Family & Education

So, bread wasn't good enough for Shavuot?

After weeks and weeks of home schooling, Josh Howie is in no shape for another Yomtov. And besides, what's all this about cheese?


After a pretty tough lockdown I’m still smarting from the harsh timing of the kids returning to their Jewish schools only to break for holidays the following week. And now, after finally getting a burst of childfree bliss and being able to commence with the reconstruction of careers and psyches, I nearly cried upon seeing the kids are going to be off school yet again. 
Pesach I could reluctantly get behind, fair enough, the exodus from Egypt’s a pretty big deal, I guess it top trumps exodus from your kids. But on the school calendar, noting the days marked off for ‘Shavuot’, my response was more like ShavuNOT! 

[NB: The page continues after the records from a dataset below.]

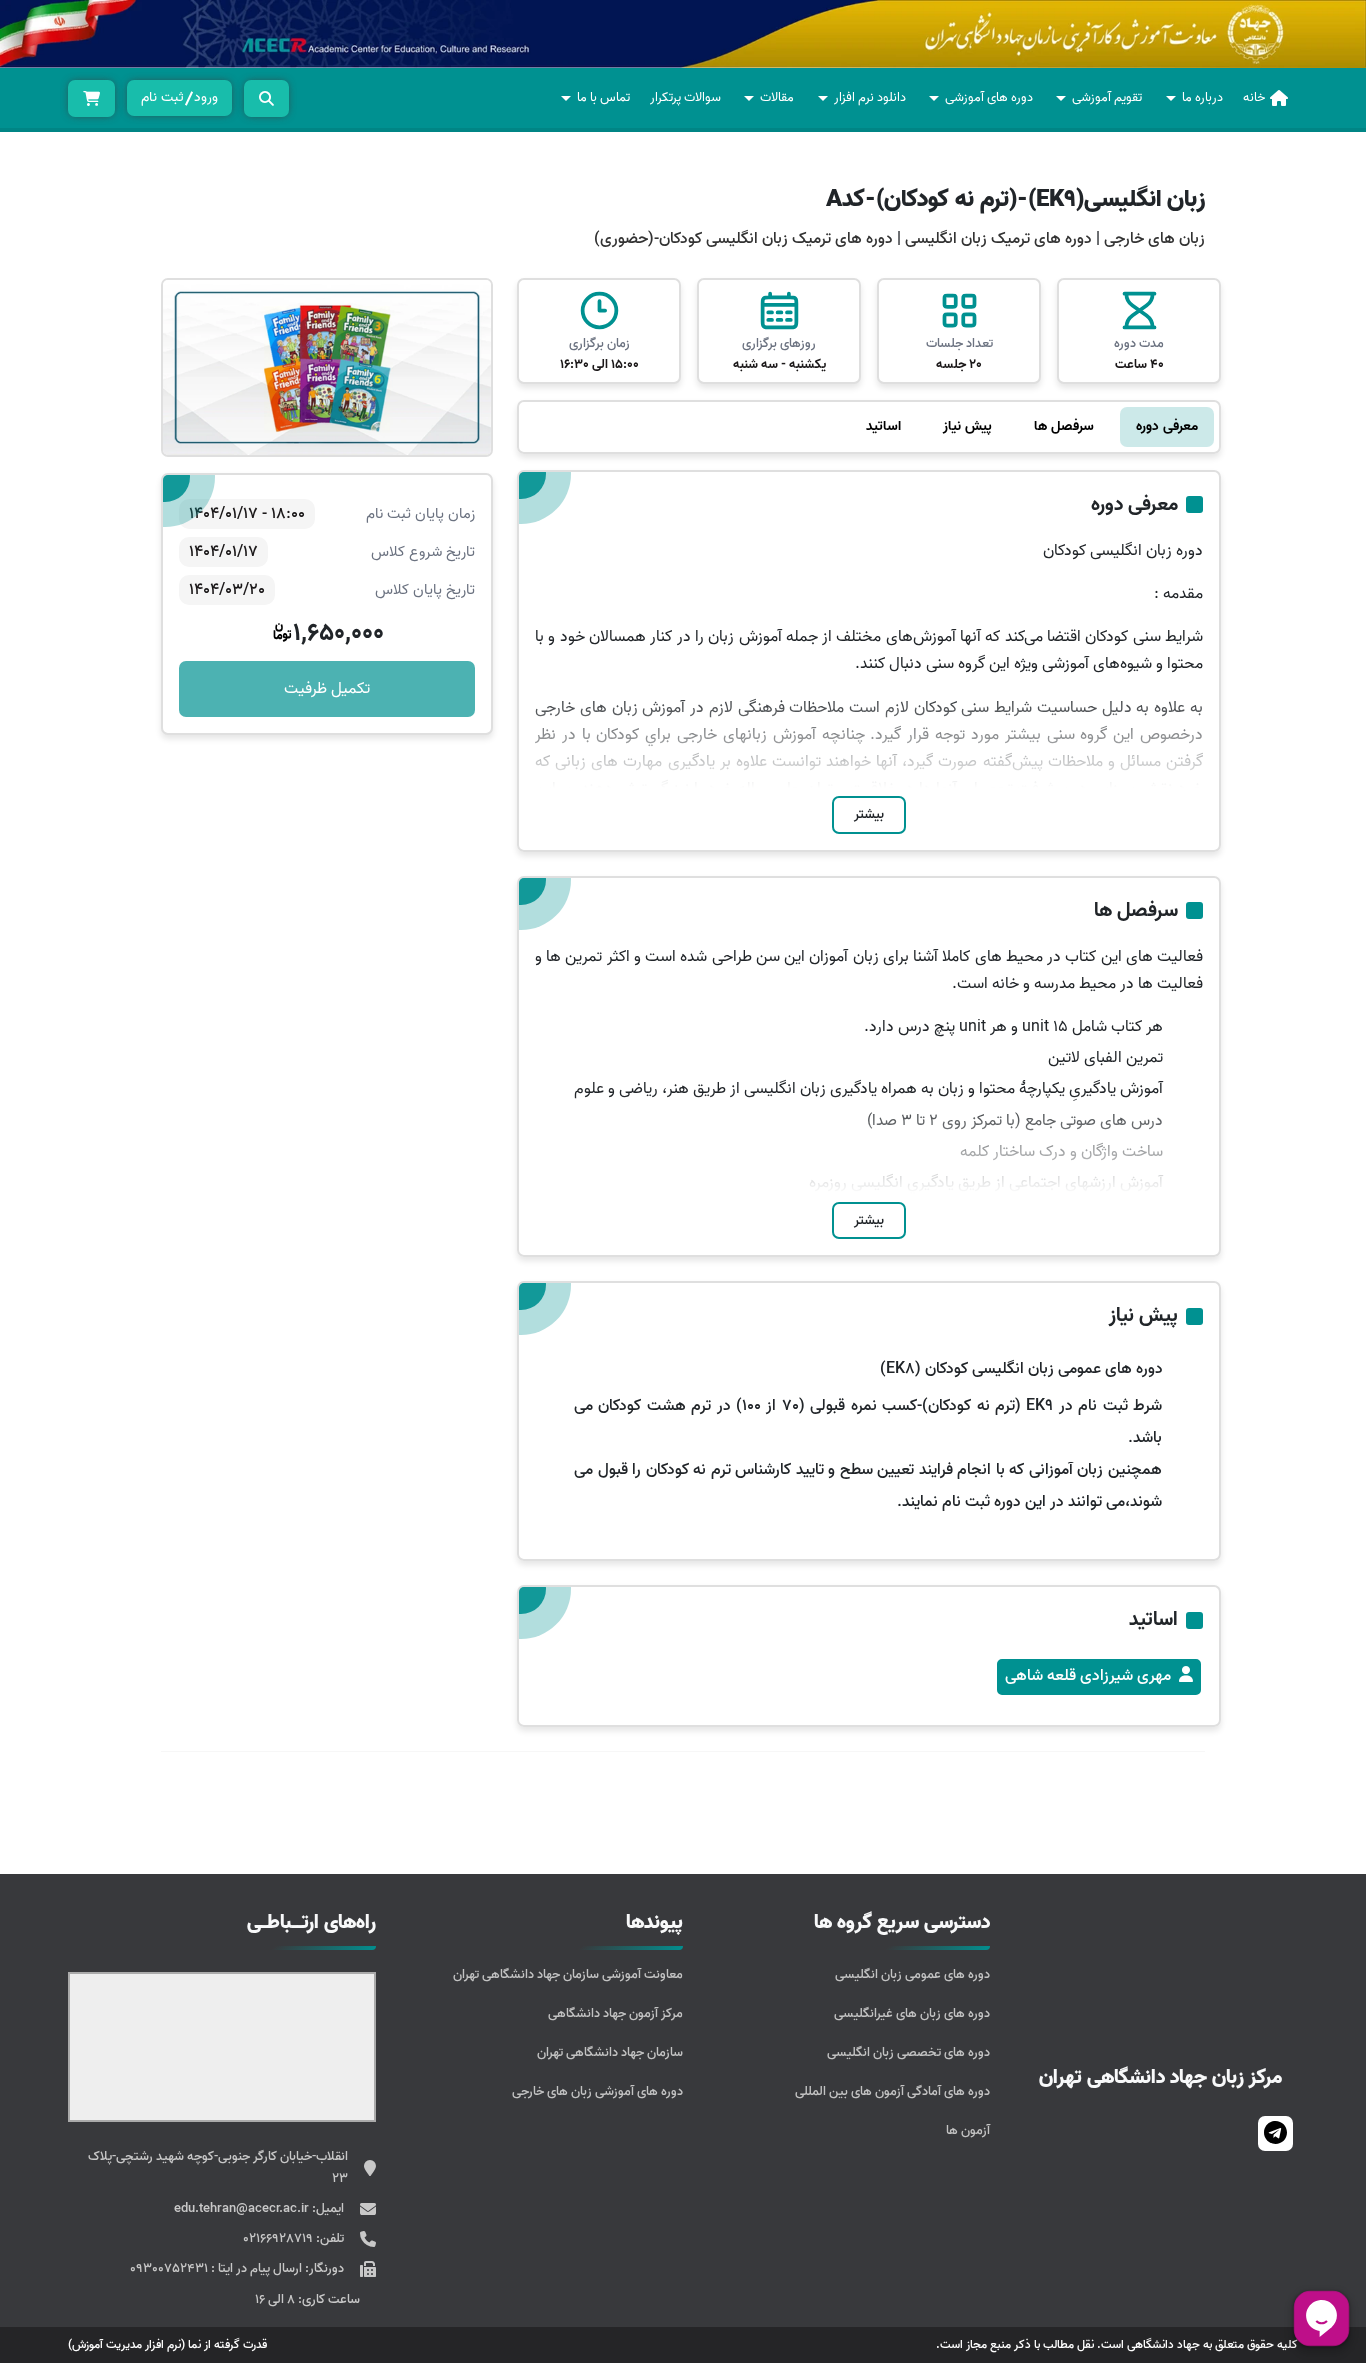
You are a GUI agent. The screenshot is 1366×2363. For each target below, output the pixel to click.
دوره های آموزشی (989, 97)
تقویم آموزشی (1107, 97)
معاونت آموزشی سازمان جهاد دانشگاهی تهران (568, 1974)
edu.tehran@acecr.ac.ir (243, 2208)
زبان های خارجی (1154, 239)
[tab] (1167, 427)
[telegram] (1275, 2133)
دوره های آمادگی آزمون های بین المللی (892, 2091)
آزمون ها (968, 2130)
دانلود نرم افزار (870, 97)
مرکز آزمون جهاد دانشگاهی (615, 2013)
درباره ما (1202, 97)
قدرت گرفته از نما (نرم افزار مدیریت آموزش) (167, 2344)
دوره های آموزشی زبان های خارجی (597, 2091)
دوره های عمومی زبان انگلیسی (912, 1974)
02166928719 (279, 2238)
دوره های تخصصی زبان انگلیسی (908, 2052)
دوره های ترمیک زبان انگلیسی (996, 239)
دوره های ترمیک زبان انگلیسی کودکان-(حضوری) (743, 239)
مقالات (777, 97)
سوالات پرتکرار (685, 97)
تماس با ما (603, 97)
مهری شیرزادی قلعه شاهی (1088, 1676)
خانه (1254, 97)
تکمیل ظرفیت (327, 689)
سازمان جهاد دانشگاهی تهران (610, 2052)
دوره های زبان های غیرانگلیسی (912, 2013)
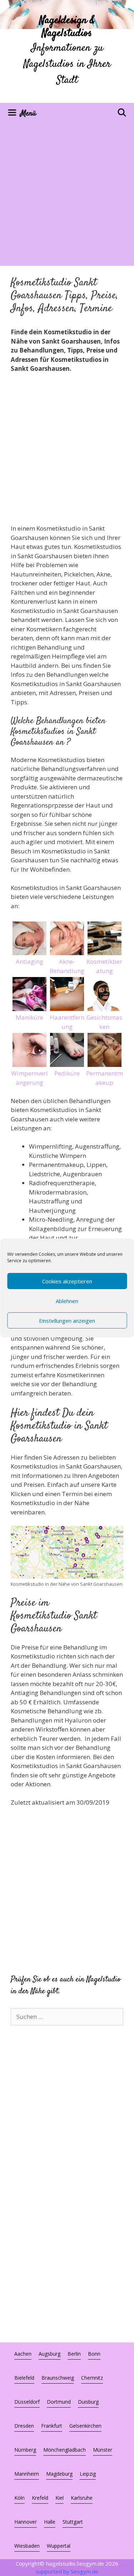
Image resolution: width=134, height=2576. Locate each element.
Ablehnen (67, 1300)
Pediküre (67, 1073)
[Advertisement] (67, 195)
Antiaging (29, 961)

Bundled in with all the S festivals, Simchat Torah, Succot, Saturday, wedged at the periphery of my observance levels, I’ve never had the need to examine Shavuot properly before. In years past I’ve just associated it with getting off peak deals for mini-breaks or hitting theme parks when they’re empty. And judging by the number of yarmulkes dotted about on the rides at Thorpe Park, Legoland, and even incongruently Peppa Pig World, I assumed I must’ve been on to something.
During the first lockdown last year Shavuot utterly skipped me by, and this year, with Tesco vouchers depleted and cereal box tickets unsaved, a lack of rollercoaster action has me questioning what precisely is the purpose of this ‘holiday’? If I’m being forced to suffer unnecessary engagement with my children, I’d at least hope for there to be a good reason. 

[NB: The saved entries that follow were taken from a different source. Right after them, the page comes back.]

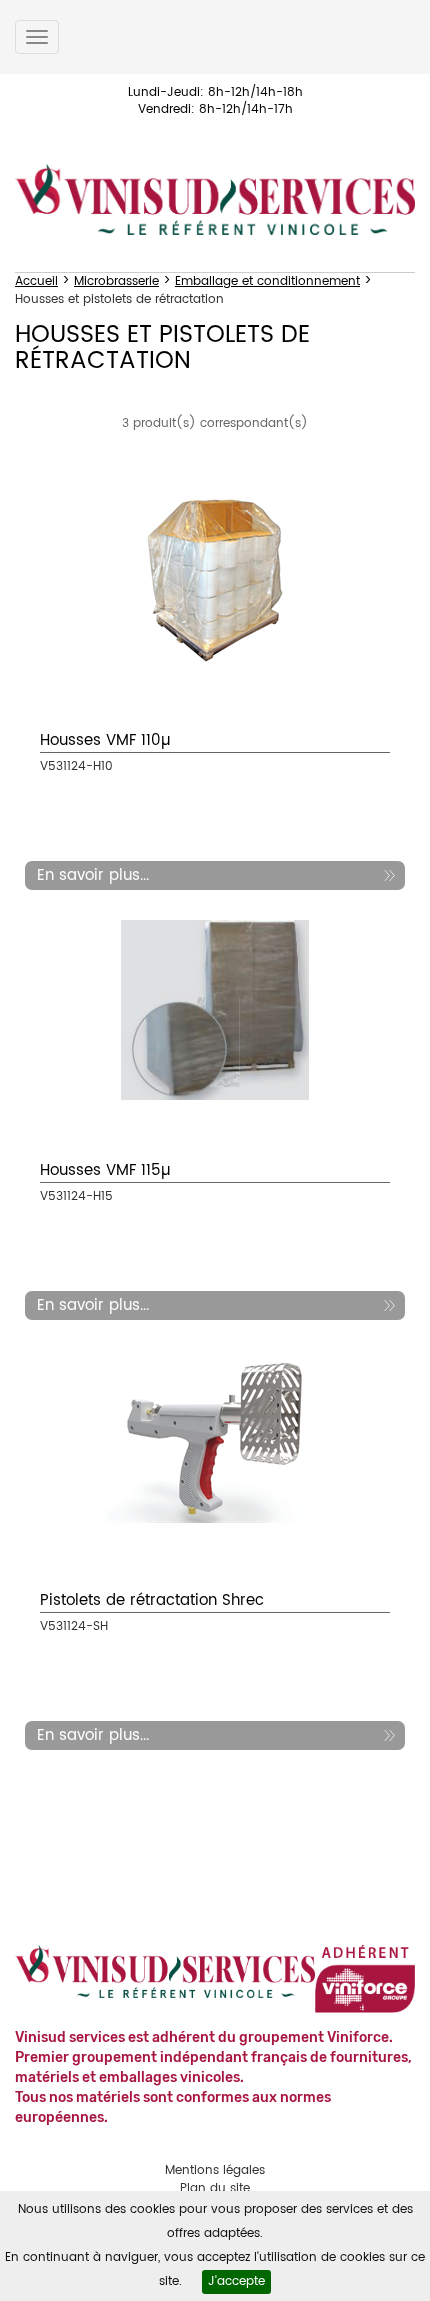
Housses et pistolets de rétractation (119, 299)
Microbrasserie (116, 281)
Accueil (36, 281)
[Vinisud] (215, 199)
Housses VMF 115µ (105, 1170)
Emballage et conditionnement (267, 281)
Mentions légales (215, 2170)
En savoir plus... (93, 875)
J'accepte (236, 2281)
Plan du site (215, 2188)
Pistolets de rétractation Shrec (152, 1600)
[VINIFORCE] (365, 1979)
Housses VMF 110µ (105, 740)
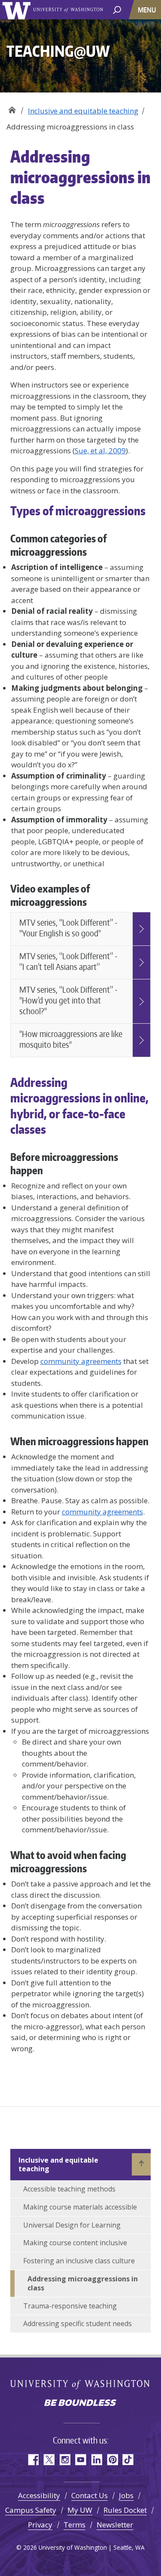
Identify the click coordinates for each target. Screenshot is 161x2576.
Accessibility (39, 2495)
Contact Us (89, 2495)
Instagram (64, 2459)
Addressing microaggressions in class (82, 2283)
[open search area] (117, 9)
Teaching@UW (11, 107)
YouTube (80, 2459)
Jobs (126, 2495)
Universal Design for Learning (72, 2225)
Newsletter (115, 2525)
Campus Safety (30, 2510)
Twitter (49, 2459)
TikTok (128, 2459)
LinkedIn (96, 2459)
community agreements (81, 1361)
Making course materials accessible (80, 2207)
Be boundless (80, 2403)
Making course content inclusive (75, 2242)
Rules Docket (125, 2510)
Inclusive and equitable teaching (83, 111)
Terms (74, 2525)
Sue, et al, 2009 (100, 450)
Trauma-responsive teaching (70, 2306)
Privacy (40, 2525)
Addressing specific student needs (77, 2323)
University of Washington (17, 9)
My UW (79, 2510)
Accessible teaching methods (69, 2189)
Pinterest (112, 2459)
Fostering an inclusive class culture (79, 2260)
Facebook (33, 2459)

Reluctant to confirm my ignorance to my rabbi, I turned instead for answers to my alternative source of all things halachic, Wikipedia. With a topping of for true depth. Not too dissimilar from  how my ancestors for millennia must’ve sourced their information from The Jewish Book of Why.
Anyway, turns out this ‘Festival of Weeks’ is all about celebrating the finishing of the seven weeks of the wheat harvest. Whoop dee doo, how did that get major festival status? Nice to see that even before government subsidies and daylight savings, farmers were wielding their power. Look, I don’t want to be conspiracy minded, but you’re telling me that the first festival after you’re forced to chuck out ALL your bread and cereal, just happens to be for wheat?! I mean, come on, open your eyes people! Coincidence, or industry lobbying back in the day? 

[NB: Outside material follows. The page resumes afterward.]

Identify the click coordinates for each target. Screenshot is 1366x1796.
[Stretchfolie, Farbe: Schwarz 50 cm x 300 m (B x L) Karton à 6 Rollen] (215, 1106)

Later on when Judaism was being tweaked in the diaspora, did the Sages put their hands up and admit those farmers had gotten to them? Embrace the Atkins. No, they doubled down. 
“Oh yeah we totally forgot to tell you, this also happens to be the day when Moses gave us the Torah. Must’ve slipped our minds.”
“Right, let’s drop all the wheat stuff then, just make it about the Torah?”
“Well no. Every day should be about receiving the Torah, keep the wheat.”
“Even without Eretz Yisrael or the Temple?”
“Look the schools are staying closed! Buy bread.”
And that’s how we celebrate Shavuot, by eating lots of wheat based goods. Nope. Well what about some WHSmiths book vouchers then? Nah. We eat cheese. Why on earth cheese, and what if you’re lactose intolerant aka American? Well the Hebrew numerical value of halav is 40, which is how many days Moses was up Mt. Sinai. I’ve got to be honest, it kind of feels like those Sages were reaching.
So not only do the kids have to stay home, I’m supposed to add even more to my lockdown weight. Wonderful. And while I’m stuffing my face with cheese I can stay up all night studying the Torah. Hmm, I’ll tell you what, instead, why don’t we celebrate Shavuot by dropping the kids off at school where they can spend all day studying Torah? That works for me, I’ll even put a Babybel in their snack bag.
If not, then might I at least instead suggest a new system for ranking the Jewish holidays. Let’s base it on the Football League system, which I admittedly know little about, but was able to call my rabbi. Rosh Hashanah, Yom Kippur and Pesach are obviously all top tier Premiership, but every few years let’s make the other festivals fight it out for relegation between major and minor status. 
Surely ready for the big time is Tu Bishvat Birthday of the Trees, riding high on environmental concerns. But it’s Purim that definitely needs to come up from the Championship League. Now that’s a holiday where school days off should be obligatory. Purim itself so we don’t have to stress about the kids’ fancy dress costumes, then the morning after so we don’t have to do the school run with a hangover. 
Just have a little think about it while you’re nibbling on your cheese.